## OBJECTIVE
Quote the passage of the R function documentation from "mid_times(start_date, end_date, period_length)" to "of the periods.", word for word.

## DOCUMENT EXCERPT
_ _ _ _ _

Get time transformation

Description

Get associated lubridate function to compute time unit.

Usage

make_time_trans(unit = unname(time_units))

Arguments

unit

time unit, one or more of iidda.analysis:::time_units

Value

function to compute time unit


Period Mid-Dates and Mid-Times

Description

Compute a vector giving the mid-points of a vector of temporal periods, defined by start dates and one of either a vector of end dates or a vector of period lengths in days (see num_days). You can either return a date, with mid_dates, or a date-time, with mid_times. In addition to the type of return value (date vs time), the former rounds down to the nearest date whereas the latter is accurate to the nearest hour and so can account for uneven

Usage

mid_dates(start_date, end_date, period_length)

mid_times(start_date, end_date, period_length)

Arguments

start_date

Vector of period starting dates

end_date

Vector of period ending dates. If missing then period_length is used to define the ends of the periods.

_ _ _ _ _

Collection entries:

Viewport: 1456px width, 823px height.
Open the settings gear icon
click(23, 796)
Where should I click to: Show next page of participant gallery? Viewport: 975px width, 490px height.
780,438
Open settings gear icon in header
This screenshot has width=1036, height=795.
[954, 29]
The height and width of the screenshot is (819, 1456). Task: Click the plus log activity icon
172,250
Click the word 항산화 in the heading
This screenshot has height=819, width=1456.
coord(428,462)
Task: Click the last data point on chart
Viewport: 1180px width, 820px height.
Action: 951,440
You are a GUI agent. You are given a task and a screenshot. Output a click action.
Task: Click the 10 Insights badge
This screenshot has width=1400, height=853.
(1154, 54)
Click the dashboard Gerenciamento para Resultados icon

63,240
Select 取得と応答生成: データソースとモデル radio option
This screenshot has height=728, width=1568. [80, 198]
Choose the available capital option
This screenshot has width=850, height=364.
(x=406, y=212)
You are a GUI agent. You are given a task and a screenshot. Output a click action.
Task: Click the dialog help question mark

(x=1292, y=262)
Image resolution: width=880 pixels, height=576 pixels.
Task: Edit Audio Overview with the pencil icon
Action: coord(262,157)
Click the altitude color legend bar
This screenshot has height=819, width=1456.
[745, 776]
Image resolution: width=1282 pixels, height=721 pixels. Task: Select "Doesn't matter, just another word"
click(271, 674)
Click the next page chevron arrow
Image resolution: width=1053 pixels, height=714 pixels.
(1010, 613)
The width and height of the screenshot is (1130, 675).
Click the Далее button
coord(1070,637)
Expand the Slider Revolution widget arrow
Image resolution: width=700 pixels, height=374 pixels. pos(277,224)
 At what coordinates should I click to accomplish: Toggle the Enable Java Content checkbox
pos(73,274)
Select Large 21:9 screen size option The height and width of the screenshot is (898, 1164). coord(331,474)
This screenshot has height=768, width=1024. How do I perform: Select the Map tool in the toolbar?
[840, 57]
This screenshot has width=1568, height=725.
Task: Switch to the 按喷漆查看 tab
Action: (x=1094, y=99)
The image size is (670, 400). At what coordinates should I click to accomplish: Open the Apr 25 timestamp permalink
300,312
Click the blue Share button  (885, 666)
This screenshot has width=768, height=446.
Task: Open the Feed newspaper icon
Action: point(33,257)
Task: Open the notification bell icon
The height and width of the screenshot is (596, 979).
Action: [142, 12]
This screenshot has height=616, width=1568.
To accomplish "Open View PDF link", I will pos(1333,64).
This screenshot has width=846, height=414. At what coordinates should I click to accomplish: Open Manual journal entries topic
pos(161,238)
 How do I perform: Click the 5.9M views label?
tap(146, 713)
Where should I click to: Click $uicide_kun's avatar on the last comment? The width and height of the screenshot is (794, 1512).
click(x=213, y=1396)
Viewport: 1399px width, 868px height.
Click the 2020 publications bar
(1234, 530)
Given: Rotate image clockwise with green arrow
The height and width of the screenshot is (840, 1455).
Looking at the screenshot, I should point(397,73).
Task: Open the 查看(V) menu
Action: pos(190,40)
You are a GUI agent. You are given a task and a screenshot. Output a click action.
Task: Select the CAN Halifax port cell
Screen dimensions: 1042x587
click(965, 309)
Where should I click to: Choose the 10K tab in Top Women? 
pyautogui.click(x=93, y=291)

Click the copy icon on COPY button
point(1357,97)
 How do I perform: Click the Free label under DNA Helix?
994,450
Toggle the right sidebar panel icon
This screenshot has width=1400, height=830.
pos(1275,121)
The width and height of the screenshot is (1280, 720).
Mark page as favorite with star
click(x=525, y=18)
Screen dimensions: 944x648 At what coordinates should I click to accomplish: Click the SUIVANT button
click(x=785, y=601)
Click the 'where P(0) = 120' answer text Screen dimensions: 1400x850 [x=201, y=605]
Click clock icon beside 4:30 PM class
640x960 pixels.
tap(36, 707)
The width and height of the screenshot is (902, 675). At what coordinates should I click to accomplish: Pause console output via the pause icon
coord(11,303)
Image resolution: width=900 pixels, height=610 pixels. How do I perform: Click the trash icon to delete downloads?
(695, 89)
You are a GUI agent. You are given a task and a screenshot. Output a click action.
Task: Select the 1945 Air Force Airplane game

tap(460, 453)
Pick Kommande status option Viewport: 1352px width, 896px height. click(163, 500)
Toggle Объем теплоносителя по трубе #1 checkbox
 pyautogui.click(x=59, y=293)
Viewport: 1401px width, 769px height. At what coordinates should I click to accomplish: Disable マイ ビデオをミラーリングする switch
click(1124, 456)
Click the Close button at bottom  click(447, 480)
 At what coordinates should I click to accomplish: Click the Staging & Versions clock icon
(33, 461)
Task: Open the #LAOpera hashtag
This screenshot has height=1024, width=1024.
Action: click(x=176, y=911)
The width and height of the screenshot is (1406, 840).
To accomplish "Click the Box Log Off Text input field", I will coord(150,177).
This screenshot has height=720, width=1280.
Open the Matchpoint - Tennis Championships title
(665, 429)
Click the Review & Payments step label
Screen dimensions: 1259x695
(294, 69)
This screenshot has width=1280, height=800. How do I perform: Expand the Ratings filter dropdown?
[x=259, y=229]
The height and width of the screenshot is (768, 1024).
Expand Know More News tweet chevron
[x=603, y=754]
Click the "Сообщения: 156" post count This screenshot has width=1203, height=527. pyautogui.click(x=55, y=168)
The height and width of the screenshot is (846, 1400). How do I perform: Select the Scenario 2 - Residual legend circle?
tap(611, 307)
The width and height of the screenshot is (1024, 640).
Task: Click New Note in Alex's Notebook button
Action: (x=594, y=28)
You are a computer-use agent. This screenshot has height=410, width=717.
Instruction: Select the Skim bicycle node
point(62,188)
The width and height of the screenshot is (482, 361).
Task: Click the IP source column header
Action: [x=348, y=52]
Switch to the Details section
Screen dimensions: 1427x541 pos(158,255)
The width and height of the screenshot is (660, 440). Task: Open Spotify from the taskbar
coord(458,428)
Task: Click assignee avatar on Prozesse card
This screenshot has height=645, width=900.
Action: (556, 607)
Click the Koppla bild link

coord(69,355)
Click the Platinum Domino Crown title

_ _ _ _ _

## TASK OUTPUT
mid_times(start_date, end_date, period_length)

Arguments

start_date

Vector of period starting dates

end_date

Vector of period ending dates. If missing then period_length is used to define the ends of the periods.